A VPRN is a routed (layer 3) network over an MPLS cloud, that is VRF-aware, or customer-aware. This means several different routing instances (VRFs, remember?) can share the same MPLS cloud. How is this achieved when there’s only a point-to-point link between routers with one IP address? After all, an interface can only be assigned to one VRF. Solution: by adding a second MPLS label to the data: the ‘outer’ label (the one closest to the layer 2 header) is used to specify the destination router, the ‘inner’ label (closest to the original layer 3 header) is used to specify to which VRF a packet belongs. The outer label workings are identical to standard MPLS: these are learned by LDP and matched with a prefix in the routing table. But for the inner label, a VRF-aware process needs to run on each router that can handle label information and propagate it to other routers. That process is Multiprotocol-BGP, or MP-BGP.

MPLS-VPN-Header

The outer label is used to route the packet through the MPLS cloud, and the last router(s) use the inner label to see to which VRF a packet belongs. Let’s look at the configuration to understand it more. First, the basic setup:

MPLS-VPN-VRF

Notice the router names, as these are often used in MPLS terminology.

■ GIVEN DATA
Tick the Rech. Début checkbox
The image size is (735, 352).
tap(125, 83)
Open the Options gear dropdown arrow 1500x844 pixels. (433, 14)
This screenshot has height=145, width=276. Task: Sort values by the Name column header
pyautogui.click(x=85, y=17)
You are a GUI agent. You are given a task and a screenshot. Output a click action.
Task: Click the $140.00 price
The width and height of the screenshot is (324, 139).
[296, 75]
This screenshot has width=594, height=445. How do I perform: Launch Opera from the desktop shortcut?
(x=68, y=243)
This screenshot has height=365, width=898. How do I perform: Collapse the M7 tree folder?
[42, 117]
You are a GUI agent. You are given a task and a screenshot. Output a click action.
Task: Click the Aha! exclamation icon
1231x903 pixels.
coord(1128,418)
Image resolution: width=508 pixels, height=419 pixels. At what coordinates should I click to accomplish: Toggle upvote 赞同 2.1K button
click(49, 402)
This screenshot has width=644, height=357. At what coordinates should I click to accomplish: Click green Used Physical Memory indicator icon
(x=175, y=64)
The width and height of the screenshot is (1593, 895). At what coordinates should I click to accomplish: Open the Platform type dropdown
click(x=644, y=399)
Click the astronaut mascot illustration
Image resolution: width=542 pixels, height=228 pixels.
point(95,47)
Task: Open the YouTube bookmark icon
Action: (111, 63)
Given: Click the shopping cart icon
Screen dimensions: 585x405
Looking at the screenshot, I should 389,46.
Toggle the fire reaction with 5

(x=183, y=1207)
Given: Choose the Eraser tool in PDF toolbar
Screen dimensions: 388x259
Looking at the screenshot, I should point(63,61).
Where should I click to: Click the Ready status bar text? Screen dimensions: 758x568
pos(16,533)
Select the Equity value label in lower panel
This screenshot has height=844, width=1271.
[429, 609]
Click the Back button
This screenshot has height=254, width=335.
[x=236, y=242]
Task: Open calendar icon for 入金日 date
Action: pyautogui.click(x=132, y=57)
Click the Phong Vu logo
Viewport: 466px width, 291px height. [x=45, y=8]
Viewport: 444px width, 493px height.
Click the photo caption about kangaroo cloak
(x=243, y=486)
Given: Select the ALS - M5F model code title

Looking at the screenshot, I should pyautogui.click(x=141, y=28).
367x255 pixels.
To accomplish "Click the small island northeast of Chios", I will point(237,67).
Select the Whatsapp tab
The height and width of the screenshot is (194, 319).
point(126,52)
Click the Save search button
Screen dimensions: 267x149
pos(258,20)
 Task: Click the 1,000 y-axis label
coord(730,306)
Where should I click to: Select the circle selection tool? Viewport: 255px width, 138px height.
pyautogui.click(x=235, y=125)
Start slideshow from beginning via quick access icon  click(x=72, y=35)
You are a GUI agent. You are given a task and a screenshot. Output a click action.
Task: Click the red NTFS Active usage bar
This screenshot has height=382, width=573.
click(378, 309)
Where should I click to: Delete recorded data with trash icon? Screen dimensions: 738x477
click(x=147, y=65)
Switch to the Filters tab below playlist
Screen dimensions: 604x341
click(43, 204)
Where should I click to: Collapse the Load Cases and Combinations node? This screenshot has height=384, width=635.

■ PROBLEMS TO WORK ON
(a) Reproduce the stretch of the VPRN text from "MPLS-VPN-Header" through "in MPLS terminology.".
(b) In the VPRN text, which process handles and propagates the inner label information between routers?
Answer from the VPRN text by itself.

■ ANSWERS PER TASK
(a)
MPLS-VPN-Header

The outer label is used to route the packet through the MPLS cloud, and the last router(s) use the inner label to see to which VRF a packet belongs. Let’s look at the configuration to understand it more. First, the basic setup:

MPLS-VPN-VRF

Notice the router names, as these are often used in MPLS terminology.

(b) Multiprotocol-BGP (MP-BGP).